Novak, David
Online , 27 , 1 , 18(5)
Jan-Feb , 2003
ISSN: 0146-5422
Language: English
Record Type: Fulltext
Word Count: 3488
Line Count: 00275
Text:
It has taken me several
years to grasp just how vast a gulf lies between
searching and researching
the Internet. Searching the Internet is computer
science. We practice our
understanding of search technologies and search
engines. Researching the
Internet is library science. We act upon our
understanding of how information
is arranged.
These two approaches
are very distinct.
I shall attempt to trace a gradual evolution in how we find
information using the Internet.
I believe we have been moving from Internet
searching to Internet research--from
computer science to library science.
If I am right, this portends
perhaps the single most dramatic change to
library science in decades:
a renaissance of library science and
librarianship.
CONSTANT CHANGE
The two or three most effective ways to search the Internet change
every year or two.
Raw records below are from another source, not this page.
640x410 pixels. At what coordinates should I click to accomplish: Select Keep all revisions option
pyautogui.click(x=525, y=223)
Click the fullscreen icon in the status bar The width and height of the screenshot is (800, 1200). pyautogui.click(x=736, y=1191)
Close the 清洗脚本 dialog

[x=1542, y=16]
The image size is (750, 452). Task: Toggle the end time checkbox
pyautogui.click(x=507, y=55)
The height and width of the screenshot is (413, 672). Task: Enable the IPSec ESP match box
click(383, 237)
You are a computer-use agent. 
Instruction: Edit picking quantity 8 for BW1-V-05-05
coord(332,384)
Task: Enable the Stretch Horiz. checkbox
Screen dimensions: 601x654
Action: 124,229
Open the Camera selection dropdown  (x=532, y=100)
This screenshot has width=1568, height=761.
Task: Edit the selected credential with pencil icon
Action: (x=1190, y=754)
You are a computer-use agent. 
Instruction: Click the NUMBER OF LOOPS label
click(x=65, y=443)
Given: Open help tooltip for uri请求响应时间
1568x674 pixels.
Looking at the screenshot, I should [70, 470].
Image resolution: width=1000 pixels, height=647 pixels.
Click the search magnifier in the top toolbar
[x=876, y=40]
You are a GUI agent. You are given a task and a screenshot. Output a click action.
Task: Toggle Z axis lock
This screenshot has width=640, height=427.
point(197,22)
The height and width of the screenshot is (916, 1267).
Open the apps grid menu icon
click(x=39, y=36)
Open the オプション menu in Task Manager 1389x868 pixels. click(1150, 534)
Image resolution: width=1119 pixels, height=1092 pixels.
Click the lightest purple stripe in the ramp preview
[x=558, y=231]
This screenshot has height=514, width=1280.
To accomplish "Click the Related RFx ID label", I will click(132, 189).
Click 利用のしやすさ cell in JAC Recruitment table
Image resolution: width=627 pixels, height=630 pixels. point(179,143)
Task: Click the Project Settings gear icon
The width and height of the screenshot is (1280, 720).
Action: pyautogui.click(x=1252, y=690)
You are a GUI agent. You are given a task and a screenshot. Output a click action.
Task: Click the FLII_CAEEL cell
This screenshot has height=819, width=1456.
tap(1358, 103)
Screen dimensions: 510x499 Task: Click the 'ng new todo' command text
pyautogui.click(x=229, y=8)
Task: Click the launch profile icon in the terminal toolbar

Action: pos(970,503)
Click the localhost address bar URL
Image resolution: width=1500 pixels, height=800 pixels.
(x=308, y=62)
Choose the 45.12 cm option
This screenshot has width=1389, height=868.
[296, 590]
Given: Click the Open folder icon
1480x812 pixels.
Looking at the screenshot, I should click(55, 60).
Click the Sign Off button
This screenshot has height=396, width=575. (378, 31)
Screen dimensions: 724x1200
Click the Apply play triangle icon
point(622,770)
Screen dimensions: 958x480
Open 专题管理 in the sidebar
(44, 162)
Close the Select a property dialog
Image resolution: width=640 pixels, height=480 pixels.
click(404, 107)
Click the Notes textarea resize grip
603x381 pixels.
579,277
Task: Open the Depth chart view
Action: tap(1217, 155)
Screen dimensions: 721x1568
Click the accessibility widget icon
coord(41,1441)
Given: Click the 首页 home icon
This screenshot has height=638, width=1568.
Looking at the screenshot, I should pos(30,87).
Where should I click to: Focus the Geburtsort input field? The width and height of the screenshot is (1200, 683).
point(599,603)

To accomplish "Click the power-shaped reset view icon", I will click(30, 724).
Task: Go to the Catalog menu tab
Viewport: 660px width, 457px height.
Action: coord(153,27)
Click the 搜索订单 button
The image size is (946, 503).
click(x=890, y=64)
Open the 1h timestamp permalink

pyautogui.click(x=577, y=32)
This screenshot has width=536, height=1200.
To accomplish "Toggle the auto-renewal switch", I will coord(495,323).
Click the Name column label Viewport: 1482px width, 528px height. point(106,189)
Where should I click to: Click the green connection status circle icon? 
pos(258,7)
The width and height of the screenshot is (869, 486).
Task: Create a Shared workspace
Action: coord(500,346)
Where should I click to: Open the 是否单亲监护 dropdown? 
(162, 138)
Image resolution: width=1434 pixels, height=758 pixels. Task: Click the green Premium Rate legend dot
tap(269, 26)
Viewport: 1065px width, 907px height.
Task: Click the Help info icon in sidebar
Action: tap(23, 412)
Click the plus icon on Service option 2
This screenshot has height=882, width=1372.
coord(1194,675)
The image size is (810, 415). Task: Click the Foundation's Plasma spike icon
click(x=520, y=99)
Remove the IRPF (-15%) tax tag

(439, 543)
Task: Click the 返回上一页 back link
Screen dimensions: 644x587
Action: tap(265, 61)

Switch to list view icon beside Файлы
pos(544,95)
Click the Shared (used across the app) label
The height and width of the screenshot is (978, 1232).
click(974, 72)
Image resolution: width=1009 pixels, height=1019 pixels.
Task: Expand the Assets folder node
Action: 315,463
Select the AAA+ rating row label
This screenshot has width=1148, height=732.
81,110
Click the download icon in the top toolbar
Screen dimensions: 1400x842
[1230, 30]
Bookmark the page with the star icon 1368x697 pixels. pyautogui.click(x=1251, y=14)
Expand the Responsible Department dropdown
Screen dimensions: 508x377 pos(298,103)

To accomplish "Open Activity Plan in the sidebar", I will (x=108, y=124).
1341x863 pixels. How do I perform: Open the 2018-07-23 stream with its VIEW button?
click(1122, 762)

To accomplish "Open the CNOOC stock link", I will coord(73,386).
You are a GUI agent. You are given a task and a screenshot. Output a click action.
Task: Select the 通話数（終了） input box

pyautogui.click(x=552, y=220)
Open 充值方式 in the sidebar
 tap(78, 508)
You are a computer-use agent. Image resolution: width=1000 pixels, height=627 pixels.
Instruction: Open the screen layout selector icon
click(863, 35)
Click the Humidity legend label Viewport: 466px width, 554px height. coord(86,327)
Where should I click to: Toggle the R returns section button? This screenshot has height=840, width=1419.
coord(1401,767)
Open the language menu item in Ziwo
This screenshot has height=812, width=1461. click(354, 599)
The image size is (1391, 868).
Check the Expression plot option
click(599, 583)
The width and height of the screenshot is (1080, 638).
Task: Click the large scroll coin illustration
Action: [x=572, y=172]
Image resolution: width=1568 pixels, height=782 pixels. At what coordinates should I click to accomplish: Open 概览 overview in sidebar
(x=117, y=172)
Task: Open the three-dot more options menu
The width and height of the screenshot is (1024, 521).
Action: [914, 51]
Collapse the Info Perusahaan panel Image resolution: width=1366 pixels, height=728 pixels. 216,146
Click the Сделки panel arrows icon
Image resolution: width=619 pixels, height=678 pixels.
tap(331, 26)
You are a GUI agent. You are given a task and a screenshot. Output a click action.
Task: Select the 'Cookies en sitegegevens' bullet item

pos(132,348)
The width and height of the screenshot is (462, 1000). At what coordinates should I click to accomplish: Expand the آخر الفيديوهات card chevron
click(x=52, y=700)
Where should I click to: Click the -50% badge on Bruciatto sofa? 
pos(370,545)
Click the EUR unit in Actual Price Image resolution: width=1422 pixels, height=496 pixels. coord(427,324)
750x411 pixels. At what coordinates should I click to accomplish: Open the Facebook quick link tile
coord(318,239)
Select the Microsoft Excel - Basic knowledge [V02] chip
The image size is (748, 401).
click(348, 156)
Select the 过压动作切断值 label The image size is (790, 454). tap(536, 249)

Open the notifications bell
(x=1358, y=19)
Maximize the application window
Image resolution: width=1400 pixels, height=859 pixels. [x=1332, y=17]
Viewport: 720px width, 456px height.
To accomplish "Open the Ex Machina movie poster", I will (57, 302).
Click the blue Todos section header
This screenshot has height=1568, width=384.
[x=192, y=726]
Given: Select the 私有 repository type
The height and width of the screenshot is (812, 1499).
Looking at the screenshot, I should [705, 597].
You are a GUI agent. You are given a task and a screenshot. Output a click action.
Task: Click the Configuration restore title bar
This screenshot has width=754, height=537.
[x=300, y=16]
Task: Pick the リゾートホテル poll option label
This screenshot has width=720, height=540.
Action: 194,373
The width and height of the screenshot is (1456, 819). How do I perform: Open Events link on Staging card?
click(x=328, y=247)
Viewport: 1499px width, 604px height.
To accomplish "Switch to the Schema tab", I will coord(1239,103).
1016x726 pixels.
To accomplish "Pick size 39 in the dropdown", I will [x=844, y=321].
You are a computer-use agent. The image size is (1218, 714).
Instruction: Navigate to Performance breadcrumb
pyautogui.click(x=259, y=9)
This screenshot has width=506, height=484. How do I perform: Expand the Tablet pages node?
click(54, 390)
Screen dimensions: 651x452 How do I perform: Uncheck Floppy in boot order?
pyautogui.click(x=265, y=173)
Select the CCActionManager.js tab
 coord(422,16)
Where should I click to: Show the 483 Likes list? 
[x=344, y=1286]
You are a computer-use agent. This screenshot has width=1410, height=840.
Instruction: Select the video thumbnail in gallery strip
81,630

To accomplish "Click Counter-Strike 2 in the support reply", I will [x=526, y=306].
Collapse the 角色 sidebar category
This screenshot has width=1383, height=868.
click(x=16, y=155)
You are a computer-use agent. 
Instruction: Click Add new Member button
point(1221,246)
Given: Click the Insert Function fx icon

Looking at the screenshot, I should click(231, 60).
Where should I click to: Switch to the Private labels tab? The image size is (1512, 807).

It comes
as a bit of a shock to realize, but even the
very short history of the
Internet has seen a wide range of tools and
techniques come and go.
Today, there appears to be a consensus that Google
is the primary search tool
for searching for Internet information. And yet
this same conviction was
directed to Yahoo! just 2 years ago. What has
happened?
In the very early days, before the Web arrived, I remember pleading
with my Internet service
provider to mirror a copy of the many guidebooks
that made up the Internet
Clearinghouse Project. You may know of this
project as its later re-incarnation:
the Argus Clearinghouse. In its heyday
it was internationally famous.
One of its typical text guidebooks, Not Just
Cows, described in detail
all of the better Internet resources and active
mailing lists for agriculture.
When I met this archive, it was racing past
130 guidebooks.
Archie complemented this as a database of all the publicly accessible
files found on FTP sites.
Actually, Archie was not a complete database but
was thought to index well
over 95 percent of all FTP material. This
coverage was so complete,
it started the tradition that the publisher was
responsible for informing
a nearby Archie if a new FTP site was launched.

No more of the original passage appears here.